Cyprus entered the twenty-first century as a divided nation state. Nearly three decades of ethnic conflict are symbolized in its divided capitol city, Nicosia. The United Nations peacekeeping forces stationed in Cyprus are a daily reminder to a generation that has suffered the pain of the Cyprus conflict. The effect of this ethnic conflict on students and the educational process is hard to understand or measure. The necessity for further research into the psychological effects of ethnic and political conflicts on children in general, and in Cyprus in particular, has been emphasized (Charalambous 2001; Erduran 1996; Ladd and Cairns 1996). The situation of the children of some 200,000 refugees is particularly vulnerable.



Though Cyprus cannot be characterized as a multilingual society, it has many small ethnic communities living permanently on the island, less permanent groups who live on the island for economic reasons but do not have their own language schools, and repatriated Cypriots who rely on state schools for their children's education. The monolingual Greek Cypriot educational system needs to be considered in the evaluation of the academic success of these students, particularly those who are bilingual and multilingual.

The division of Cyprus has impacted the languages of instruction. The political decision to offer foreign languages but not the language of the other major ethnic group on the island provides a stumbling block for dialogue between the Greek Cypriot and Turkish Cypriot communities. The increase in mixed-ethnic marriages and the addition of other ethnic groups and respective ethnic languages heightens the need for additional study and consideration of the official languages of instruction and the offering of foreign languages in Cypriot schools.

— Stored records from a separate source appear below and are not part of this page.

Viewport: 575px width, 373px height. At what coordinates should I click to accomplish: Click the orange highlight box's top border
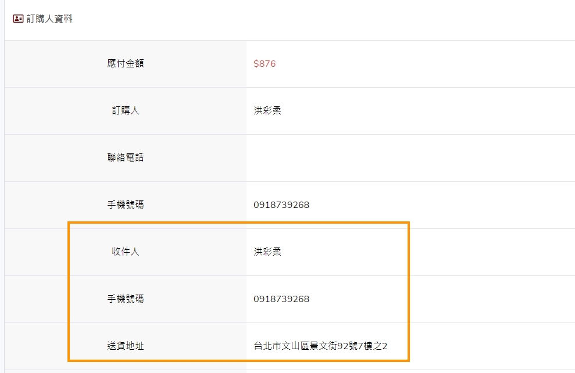click(238, 223)
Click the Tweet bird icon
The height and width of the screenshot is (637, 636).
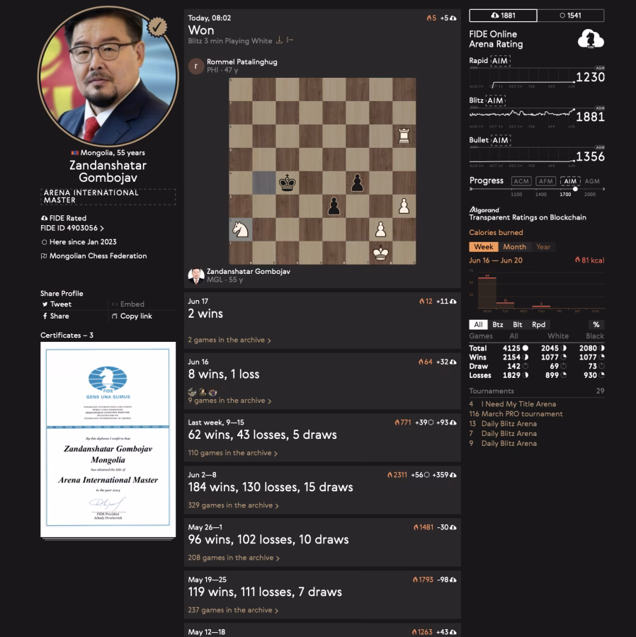(x=45, y=304)
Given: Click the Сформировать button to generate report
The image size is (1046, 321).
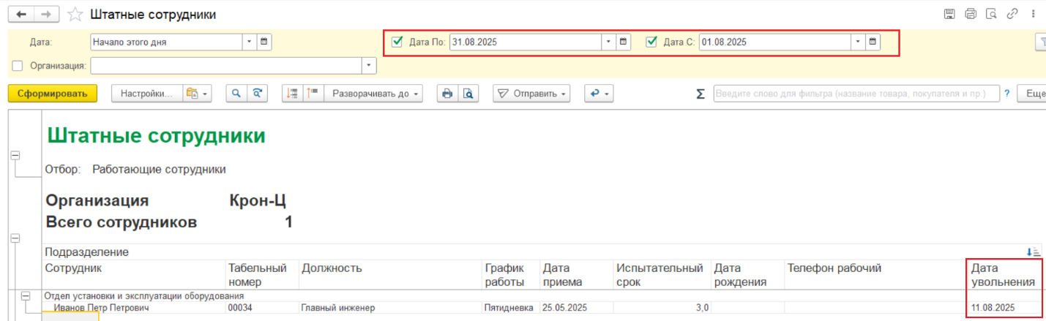Looking at the screenshot, I should [52, 94].
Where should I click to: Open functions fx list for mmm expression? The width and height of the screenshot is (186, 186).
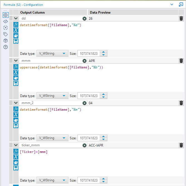(16, 67)
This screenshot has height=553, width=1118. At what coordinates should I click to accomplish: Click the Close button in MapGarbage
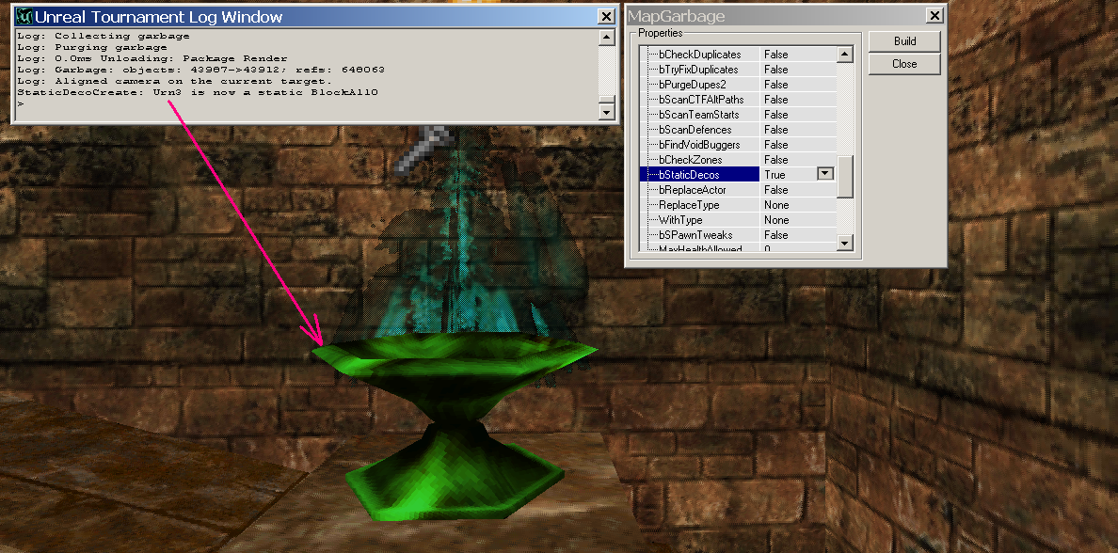[904, 64]
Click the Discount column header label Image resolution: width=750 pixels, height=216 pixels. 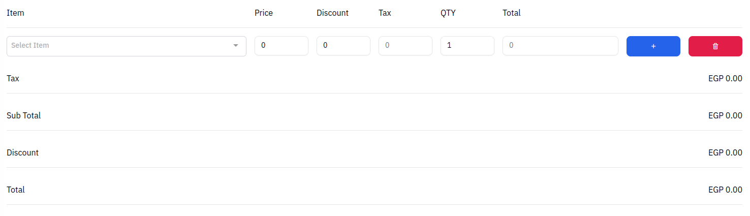332,13
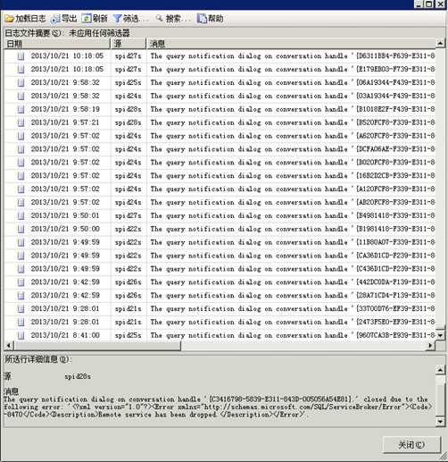Screen dimensions: 448x462
Task: Sort by the 日期 column header
Action: point(57,44)
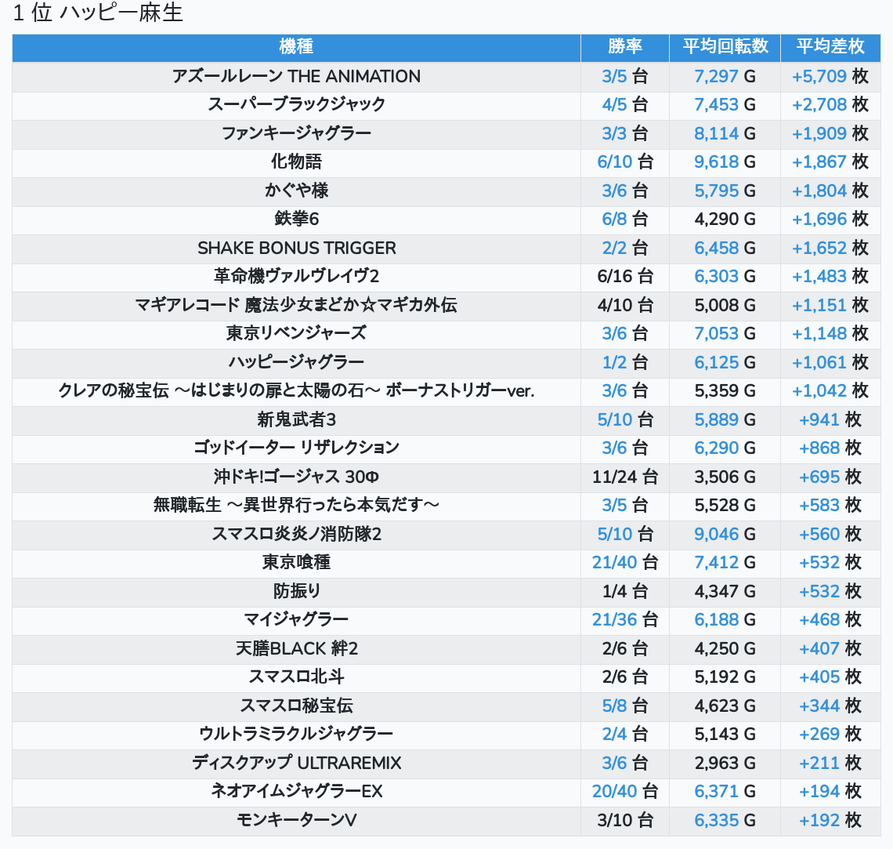
Task: Open the かぐや様 machine entry
Action: pos(296,190)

Representatives from the educational system could be sending teachers and sharing ideas with developing countries. As Bradshaw noted (1993), the educational system in Cyprus has distinguished itself in the following areas: highly qualified and sought after graduates of both gymnasium and technical/vocational programs, with top students continuing to study abroad after completion of secondary programs; well-established, ongoing curriculum development; and foremost skills in the translation of technical manuscripts, textbooks, and materials into the modern Greek language.

Based on the Bradshaw's (1993) experiences in Cyprus, the following suggestions were made to reduce tension between the two Cypriot communities and to enhance the quality of technical education: use a neutral language for instruction, perhaps English; free the technical school curriculum from religious education and allocate time for religious education for each student while having it taught within the religious communities of the family's choice by qualified religion teachers; free the technical school curriculum from ethnic history with provisions for historical background to be delivered outside the technical school curriculum and facilities; and develop a counseling program specifically designed to identify individual student weaknesses, prepare individual educational plans to address these deficiencies, and place students in classes where each has the opportunity to maximize his or her educational experience.

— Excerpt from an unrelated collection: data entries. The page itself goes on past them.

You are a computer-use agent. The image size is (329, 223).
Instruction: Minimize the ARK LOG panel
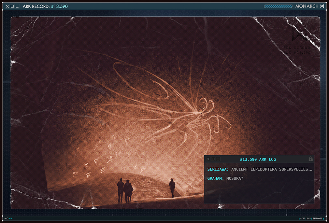click(218, 159)
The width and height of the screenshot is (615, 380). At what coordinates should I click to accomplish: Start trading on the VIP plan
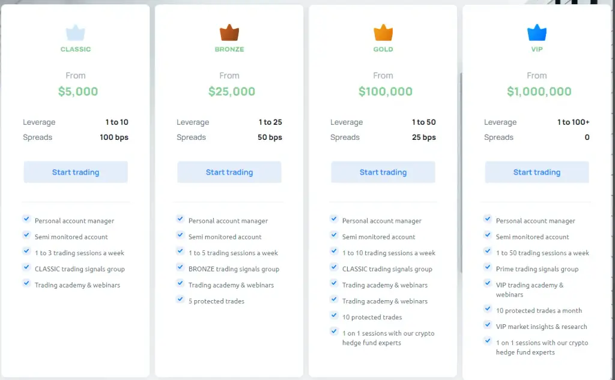(537, 172)
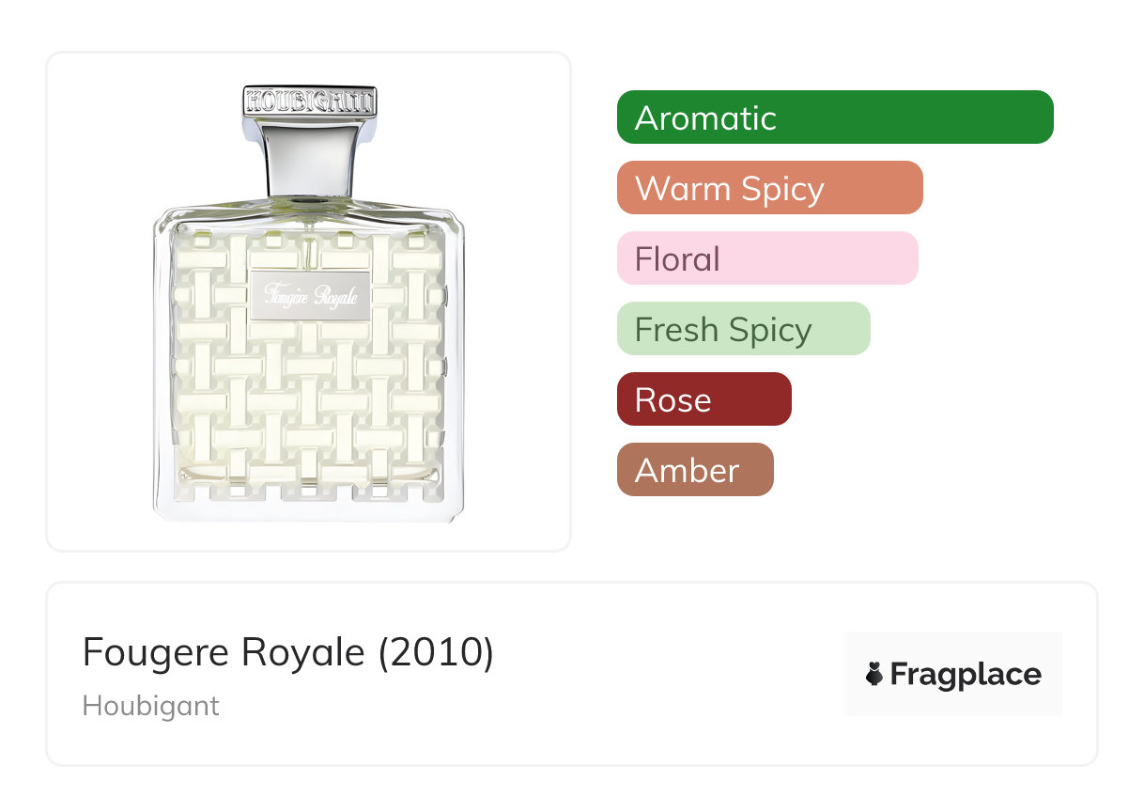The image size is (1144, 812).
Task: Click the Fougere Royale plate on the bottle
Action: [311, 295]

Regarding Bradshaw's first recommendation, Coufoudakis (2001) cautioned that Bradshaw's recommendations do not recognize either the educational traditions of the island or the political realities as they exist. Similar recommendations have been made for other divided ethnic societies, and were even made for countries like Germany during the Cold War. How could a bicommunal country like Cyprus abandon its traditional languages and opt for English? Recommendations of this type reflect a lack of understanding of the cultural foundations of societies (personal communication, March 15, 2001).

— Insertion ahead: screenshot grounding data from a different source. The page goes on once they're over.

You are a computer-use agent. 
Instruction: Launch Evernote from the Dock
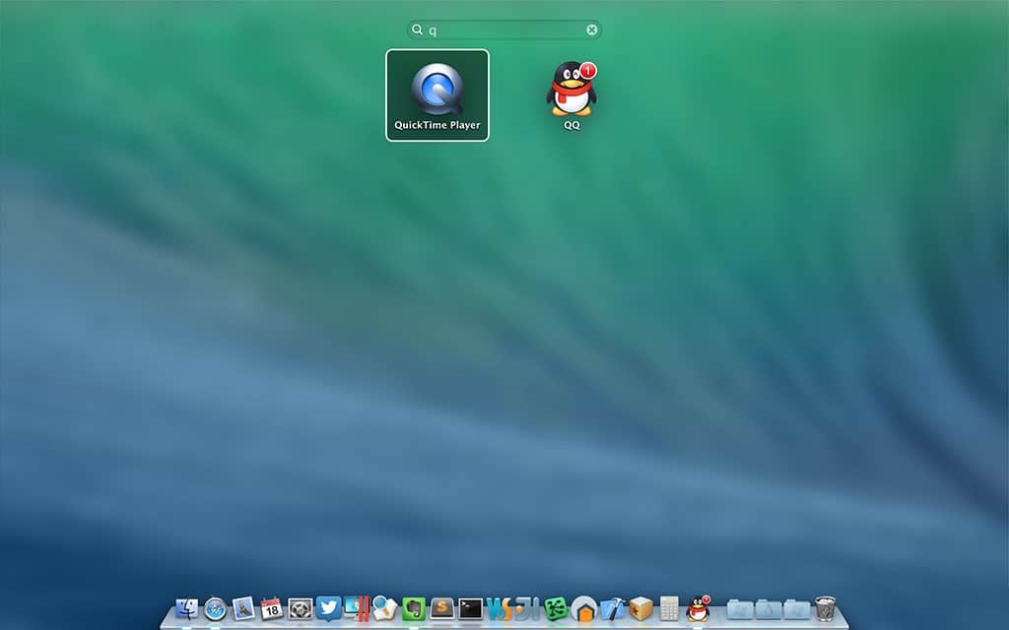click(x=414, y=608)
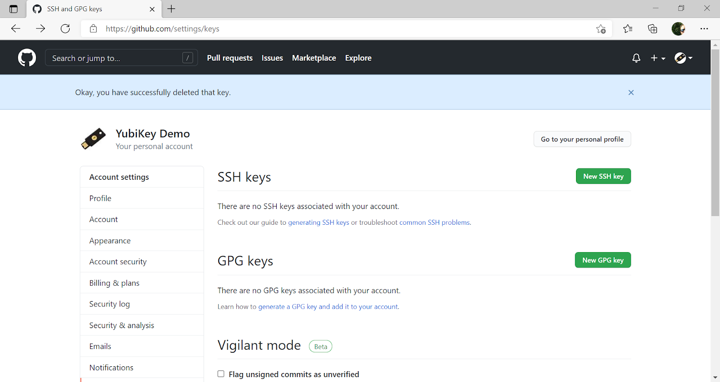Open the generating SSH keys guide link
This screenshot has height=382, width=720.
pyautogui.click(x=319, y=222)
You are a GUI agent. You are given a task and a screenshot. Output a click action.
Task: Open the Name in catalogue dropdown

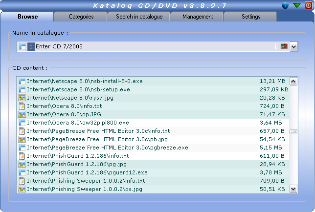click(x=293, y=47)
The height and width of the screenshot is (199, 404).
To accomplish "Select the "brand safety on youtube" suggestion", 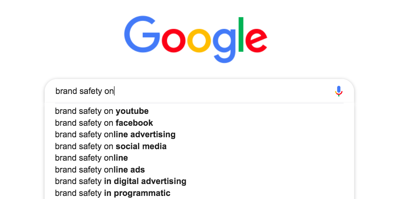I will (x=102, y=111).
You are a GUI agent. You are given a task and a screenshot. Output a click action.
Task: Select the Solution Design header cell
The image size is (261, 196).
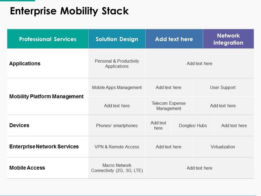coord(117,39)
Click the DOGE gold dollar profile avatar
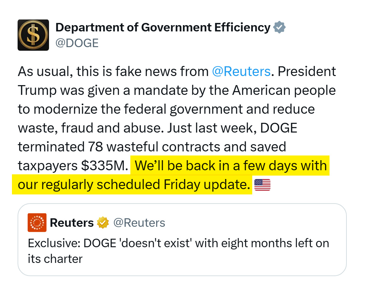The image size is (365, 294). (33, 35)
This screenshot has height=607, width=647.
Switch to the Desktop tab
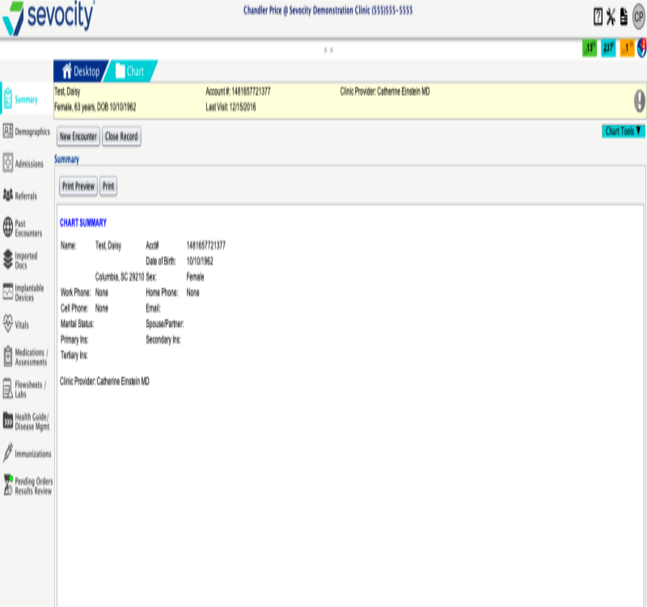81,71
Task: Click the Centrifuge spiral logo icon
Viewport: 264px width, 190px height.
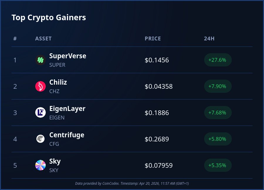Action: (40, 139)
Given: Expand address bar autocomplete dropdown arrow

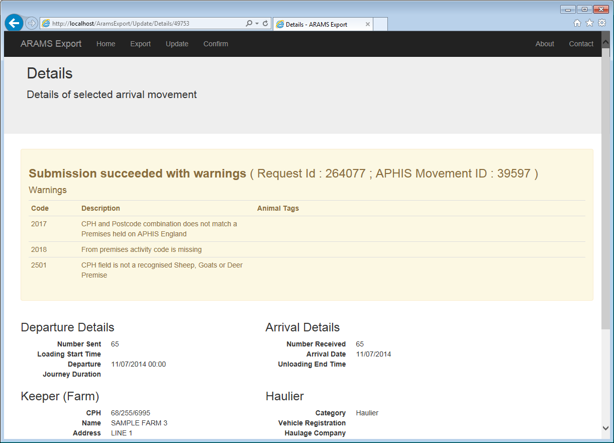Looking at the screenshot, I should pyautogui.click(x=257, y=24).
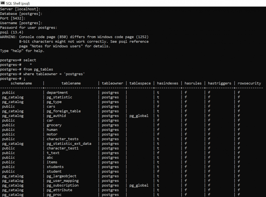Select the grocery table entry
The image size is (266, 197).
54,125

Curriculum change should be based on a two-way relationship of pressure and support and continuous negotiation between the center and the periphery which will amount to both top-down and bottom-up influences (Fullan 1993; Turnbull 1985). Both educational theory and teachers' perceptions should be taken into account by policymakers when they attempt to design and/or evaluate the national curriculum. The new model of curriculum change should also advocate the need for both national and local curricula. The new role of teachers will encourage both professional autonomy and self-motivated development that have been seen as significant sources of curriculum change (Kyriakides 1999). Finally, a close relationship between initial and in-service training with curriculum policy does not exist in Cyprus, but is required (Kyriakides 1999).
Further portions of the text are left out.